From mboxrd@z Thu Jan  1 00:00:00 1970
Return-Path: <linux-kernel-owner+willy=40w.ods.org-S267732AbUHEOLG@vger.kernel.org>
Received: (majordomo@vger.kernel.org) by vger.kernel.org via listexpand
	id S267732AbUHEOLG (ORCPT <rfc822;willy@w.ods.org>);
	Thu, 5 Aug 2004 10:11:06 -0400
Received: (majordomo@vger.kernel.org) by vger.kernel.org id S267688AbUHEOHh
	(ORCPT <rfc822;linux-kernel-outgoing>);
	Thu, 5 Aug 2004 10:07:37 -0400
Received: from zcars04f.nortelnetworks.com ([47.129.242.57]:36337 "EHLO
	zcars04f.nortelnetworks.com") by vger.kernel.org with ESMTP
	id S267732AbUHEODL (ORCPT <rfc822;linux-kernel@vger.kernel.org>);
	Thu, 5 Aug 2004 10:03:11 -0400
Message-ID: <41123DDD.5040607@nortelnetworks.com>
Date: Thu, 05 Aug 2004 10:02:05 -0400
X-Sybari-Space: 00000000 00000000 00000000 00000000
From: Chris Friesen <cfriesen@nortelnetworks.com>
User-Agent: Mozilla/5.0 (X11; U; Linux i686; en-US; rv:1.6) Gecko/20040113
X-Accept-Language: en-us, en
MIME-Version: 1.0
To: Ulrich Drepper <drepper@redhat.com>
CC: Andrew Morton <akpm@osdl.org>, inaky.perez-gonzalez@intel.com,
       linux-kernel@vger.kernel.org, robustmutexes@lists.osdl.org,
       rusty@rustcorp.com.au, mingo@elte.hu, jamie@shareable.org
Subject: Re: [RFC/PATCH] FUSYN Realtime & robust mutexes for Linux, v2.3.1
References: <F989B1573A3A644BAB3920FBECA4D25A6EC06D@orsmsx407>	<20040804232123.3906dab6.akpm@osdl.org>	<4111DC8C.7050504@redhat.com> <20040805001737.78afb0d6.akpm@osdl.org> <4111E3B5.1070608@redhat.com>
In-Reply-To: <4111E3B5.1070608@redhat.com>
Content-Type: text/plain; charset=us-ascii; format=flowed
Content-Transfer-Encoding: 7bit
Sender: linux-kernel-owner@vger.kernel.org
X-Mailing-List: linux-kernel@vger.kernel.org

Ulrich Drepper wrote:
> Andrew Morton wrote:
> 
> 
>>How large is the slowdown, and on what workloads?
> 
> 
> The fast path for all locking primitives etc in nptl today is entirely
> at userlevel.  Normally just a single atomic operation with a dozen
> other instructions.  With the fusyn stuff each and every locking
> operation needs a system call to register/unregister the thread as it
> locks/unlocks mutex/rwlocks/etc.  Go figure how well this works.  We are
> talking about making the fast path of the locking primitives
> two/three/four orders of magnitude more expensive.  And this for
> absolutely no benefit for 99.999% of all the code which uses threads.

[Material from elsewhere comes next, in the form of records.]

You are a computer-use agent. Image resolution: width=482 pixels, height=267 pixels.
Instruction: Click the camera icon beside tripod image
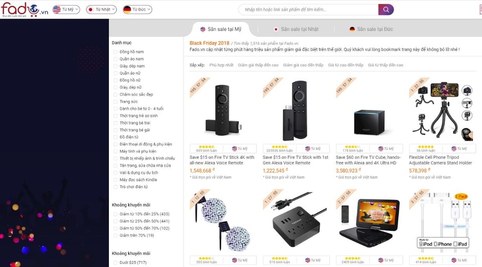pyautogui.click(x=467, y=91)
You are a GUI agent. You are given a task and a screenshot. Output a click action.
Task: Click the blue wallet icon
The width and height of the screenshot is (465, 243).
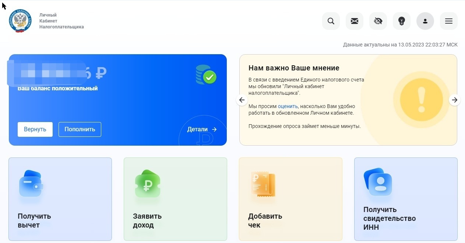(31, 184)
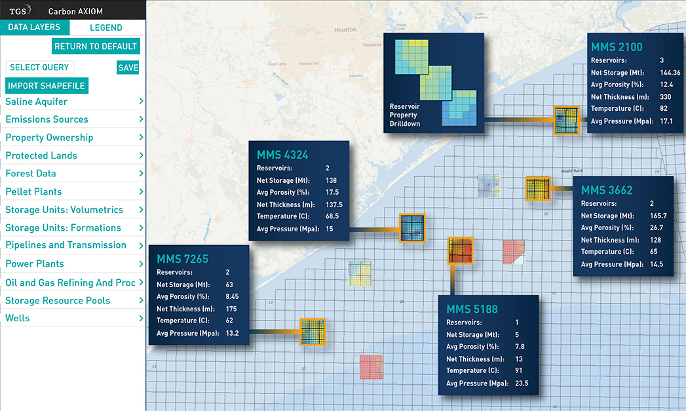The image size is (686, 411).
Task: Open the SELECT QUERY field
Action: click(x=40, y=67)
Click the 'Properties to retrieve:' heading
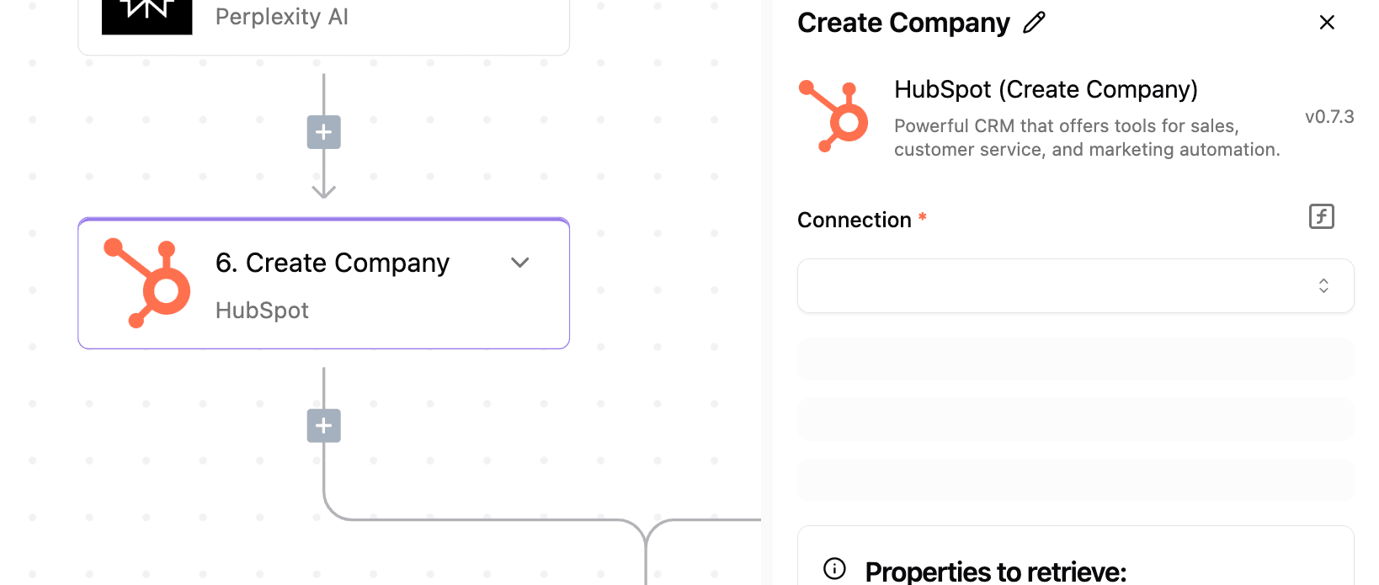1379x585 pixels. (x=996, y=572)
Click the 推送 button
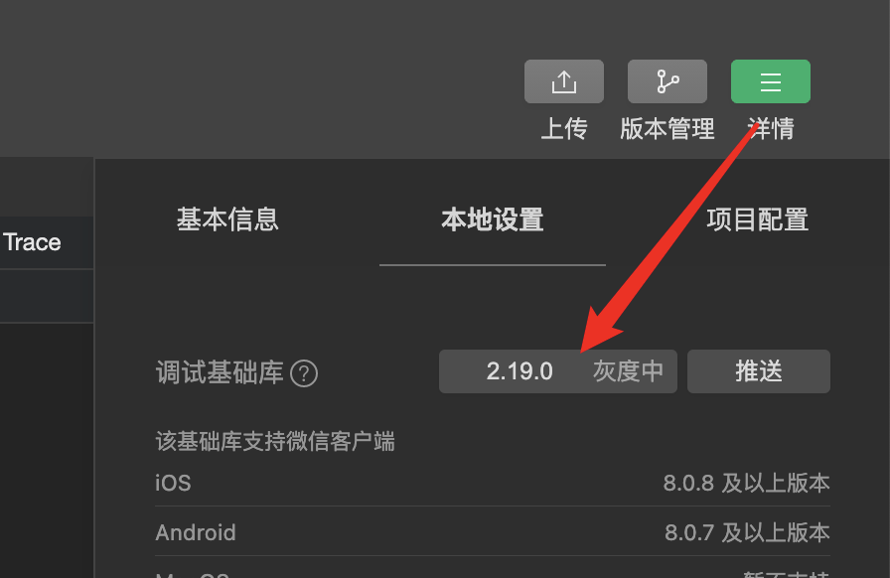890x578 pixels. tap(758, 371)
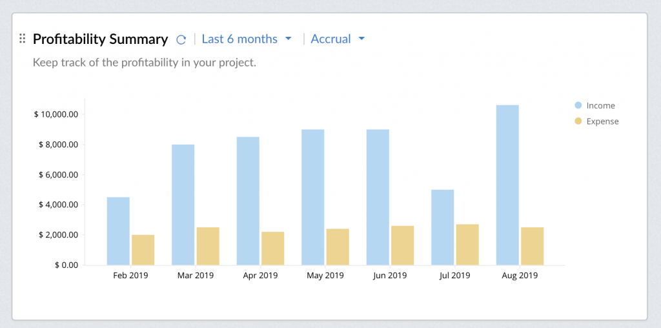Click the refresh icon beside Profitability Summary

pyautogui.click(x=181, y=39)
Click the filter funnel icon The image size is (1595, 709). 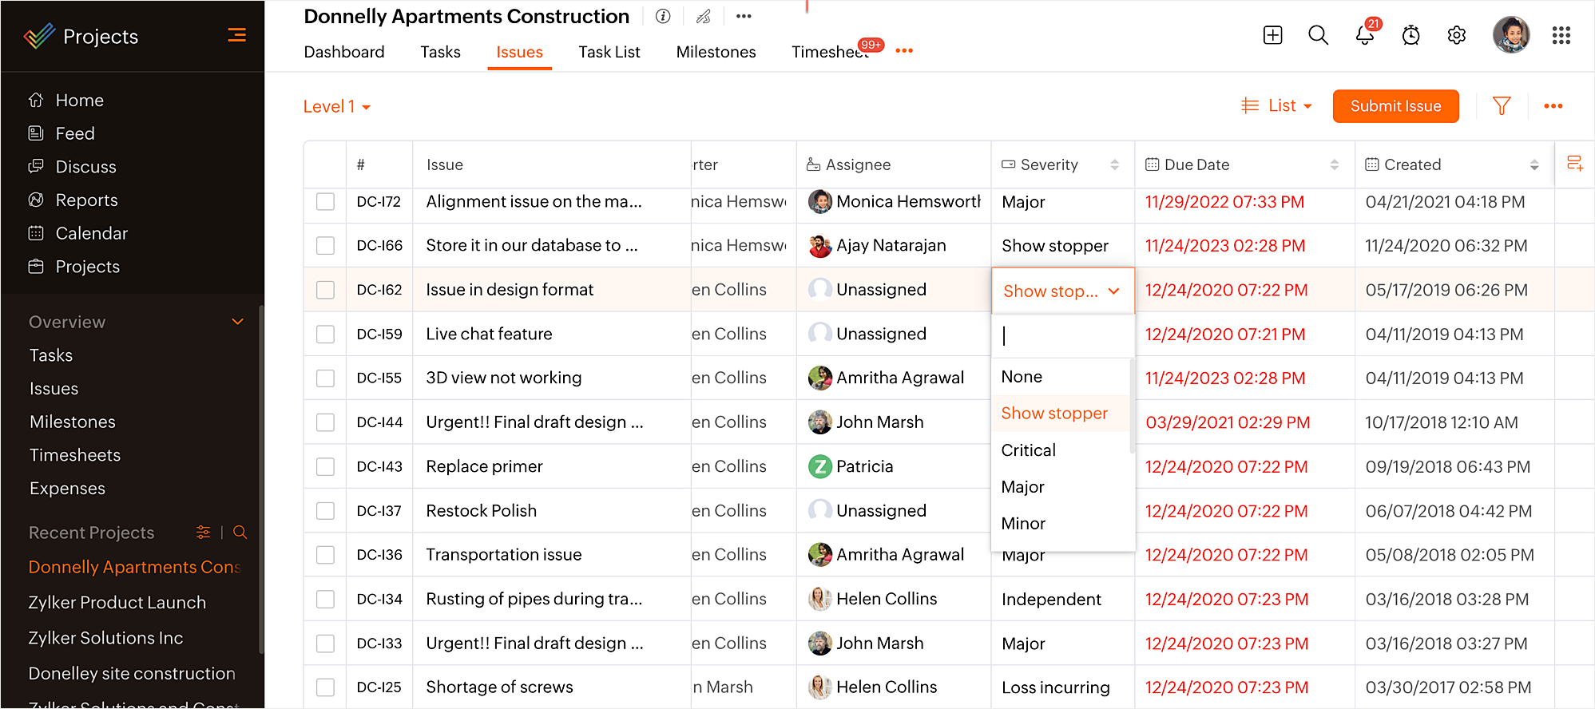[1501, 106]
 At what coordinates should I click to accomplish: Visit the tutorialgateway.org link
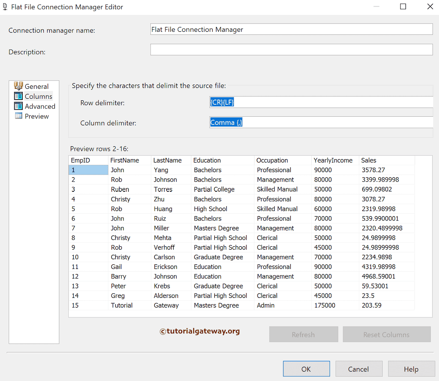pyautogui.click(x=199, y=331)
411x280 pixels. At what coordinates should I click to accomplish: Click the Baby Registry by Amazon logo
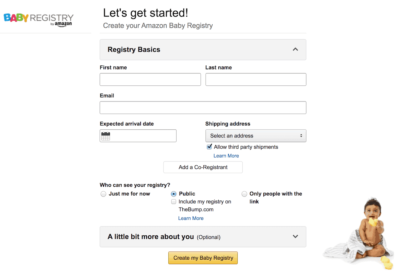(39, 20)
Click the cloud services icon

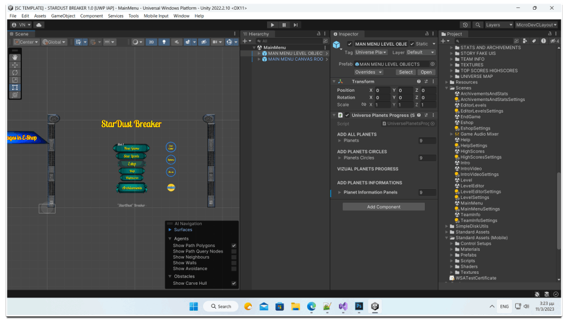(40, 25)
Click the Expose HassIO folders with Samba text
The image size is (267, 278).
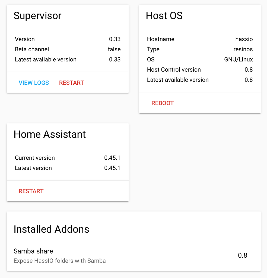60,261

Just a small clarification.  (Rusty already touched on this briefly, but I think 
he made a mistake.)

If the arch has atomic compare-and-exchange, then the non-contended case is 
entirely userspace and no syscall is needed.  I don't think that the cmpxchg 
need be 64-bit.  From the OLS 2004 talk:

int vfulock_lock (&vfulock, flags, pid, &timeout) {
	unsigned old = VFULOCK_UNLOCKED;
	if (cmpxchg(vfulock,old,pid) != old) return 0;
	return SYSCALL(ufulock_lock,3,vfulock,flags,to);
}

That looks like a 32-bit cmpxchg to me.

Also, Inaky reported general operation about 10% slower than NPTL, but said that 
he wanted to fix that if possible.

Chris